Gospel Butterfingers

Think about when you totally blank on somebody’s name…you know that you know it, but the name is hiding somewhere in a dark corner of your brain. It can be embarrassing to say the least. But what about other much more important bits of truth? Sometimes is it really hard to hold on to Truth, especially in the dark when your hands are shaking, the time you need Truth the most. It’s not Truth that is changing, but our grip on it.

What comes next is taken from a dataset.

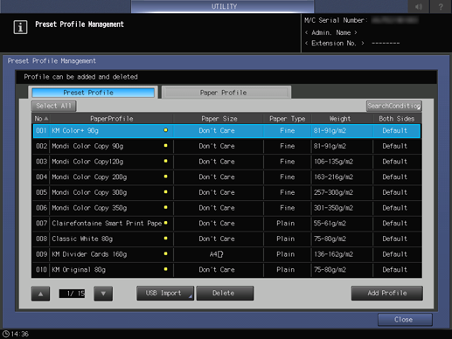Click the page number field 1/15
Image resolution: width=452 pixels, height=339 pixels.
[x=72, y=294]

It is this gospel-butterfinger epidemic that spurs Isaiah (and all of Scripture) to perpetually give us hope-reminders. It’s not because we are dumb but because we are forgetful, prone to let situations eclipse the Sun of Righteousness.

Isaiah 40
28 Have you not known? Have you not heard?
The LORD is the everlasting God,
the Creator of the ends of the earth.
He does not faint or grow weary;
his understanding is unsearchable.
29 He gives power to the faint,
and to him who has no might he increases strength.
30 Even youths shall faint and be weary,
and young men shall fall exhausted;
31 but they who wait for the LORD shall renew their strength;
they shall mount up with wings like eagles;
they shall run and not be weary;
they shall walk and not faint.

Isaiah is talking to a people that had been taken into Exile away from the Promised Land and seemingly away from God and His Promise. He is reminding his brothers and sisters that blinding circumstances don’t negate the Truth of God; that he has, is and will always carry his people to completion. We will absolutely grow weary, faint and fall exhausted. Our grip on Truth and Hope isn’t enough. We have to be the ones being held by the One that will not grow weary, whose grip does not grow weak and who is wholly unable to let us fall.

But I so easily forget.

So here are some memory-tools God has given us to remember. They are little “means of grace” that we can utilize in times of forgetfulness, like a cheat sheet on your 8th grade English test, but these aren’t cheating.

Look Backwards

1 Samuel 7:12
Then Samuel took a stone and set it up between Mizpah and Shen and called its name Ebenezer; for he said, “Till now the LORD has helped us.”

These “memory stones” would remind all who walked by that God had indeed miraculously showed up at that place in time, and he would do it again

Look Forwards

Psalm 30:5b
Weeping may tarry for the night, but joy comes with the morning.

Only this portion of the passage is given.